» Problem
The line containing "Click the small RH Team author icon" and every line after it to the end of the records: set those down exactly, without any pictures.

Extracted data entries
= = = = =

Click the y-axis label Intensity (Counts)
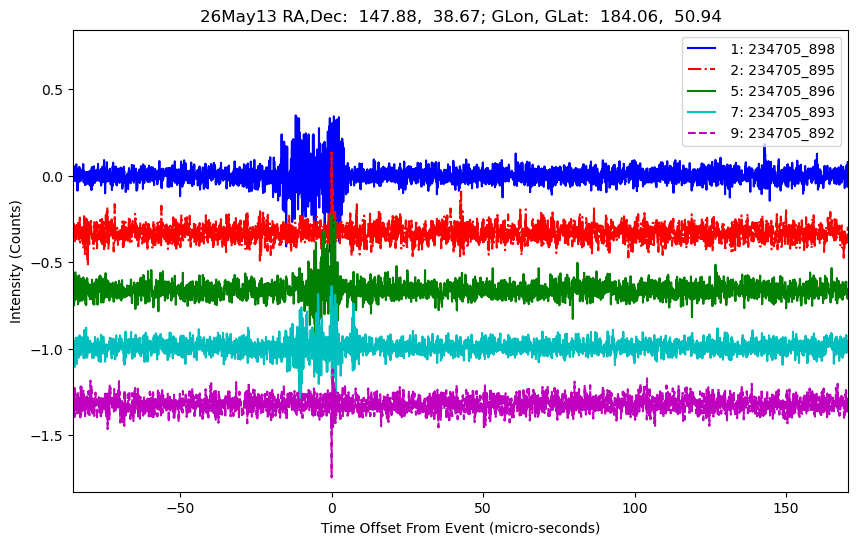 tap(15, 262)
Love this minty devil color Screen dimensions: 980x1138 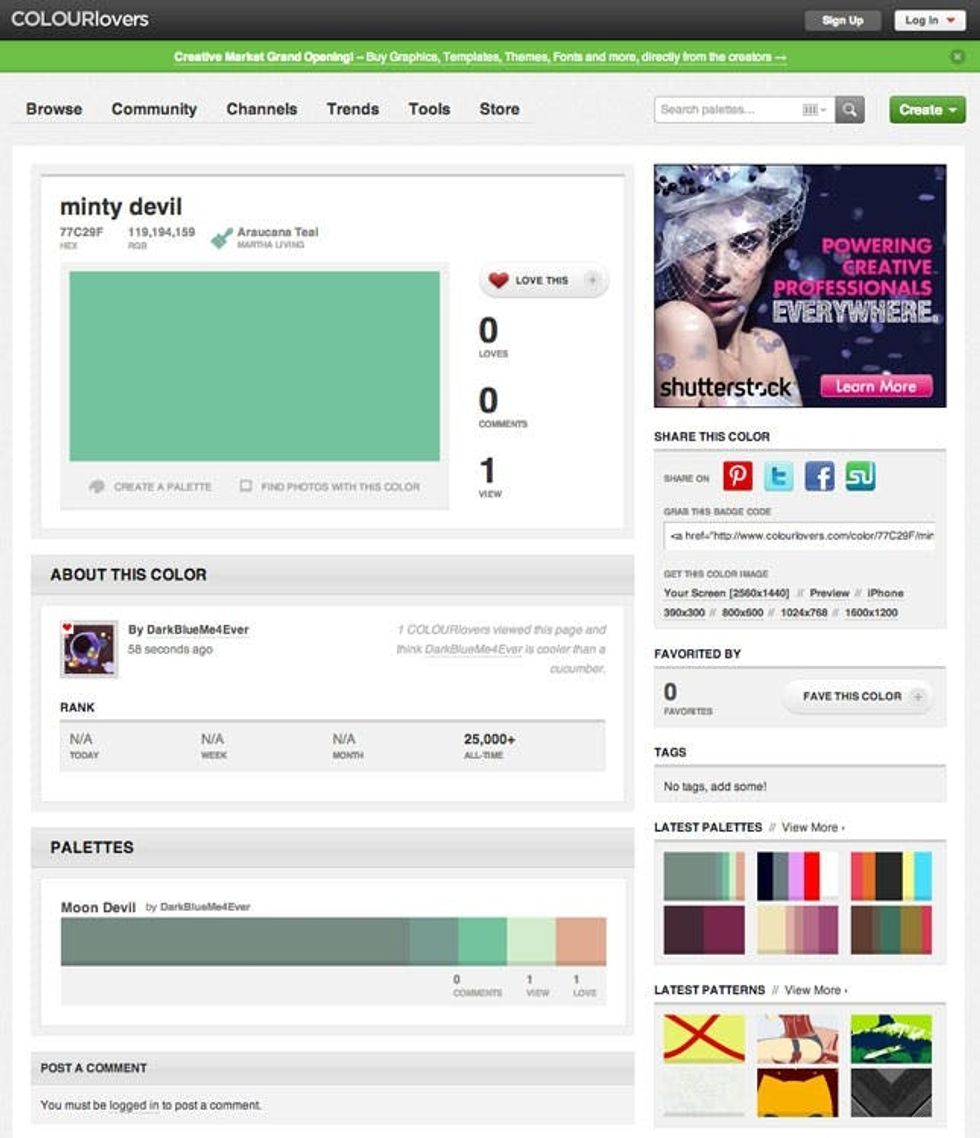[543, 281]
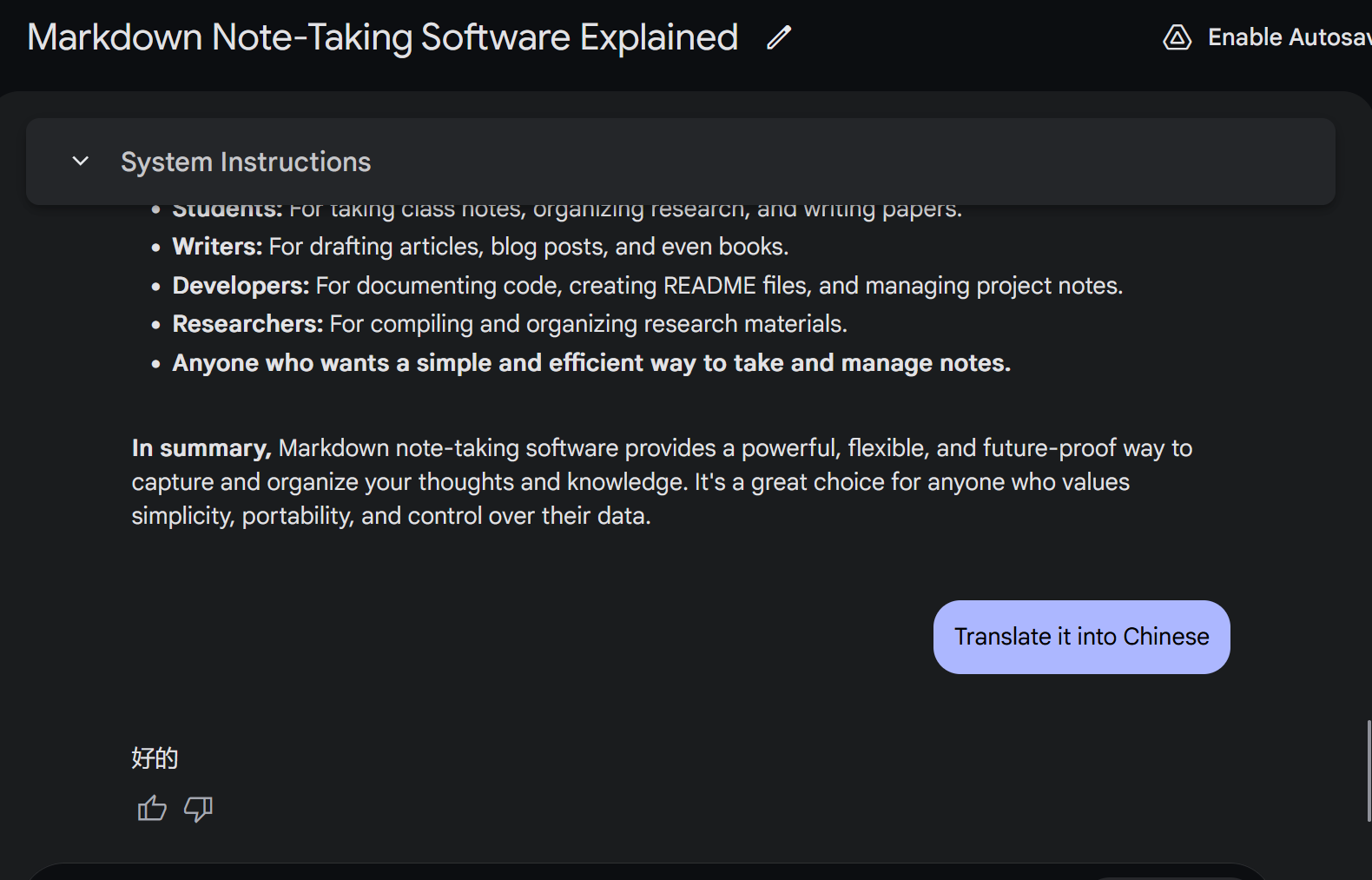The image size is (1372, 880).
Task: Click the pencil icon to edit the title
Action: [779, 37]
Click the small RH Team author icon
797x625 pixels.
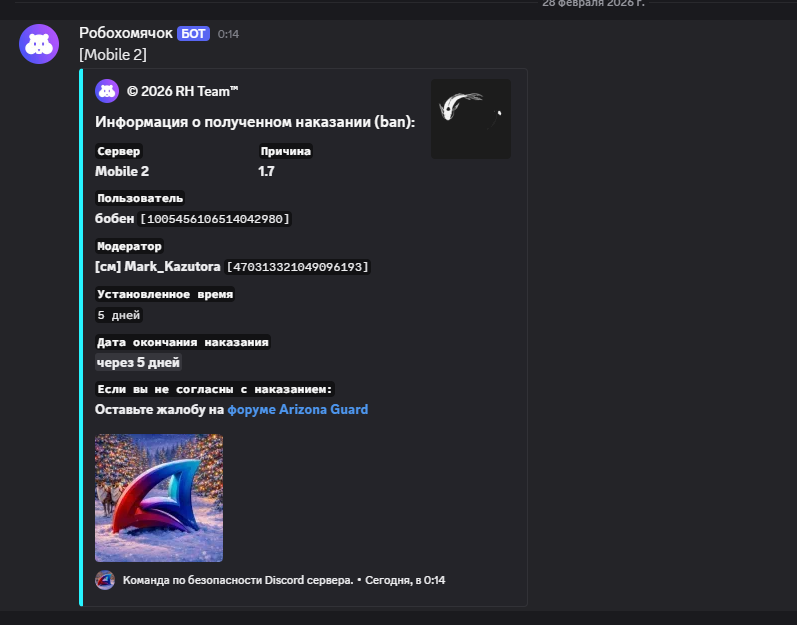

= = = = =

» Reply to the exercise
Click the small RH Team author icon
797x625 pixels.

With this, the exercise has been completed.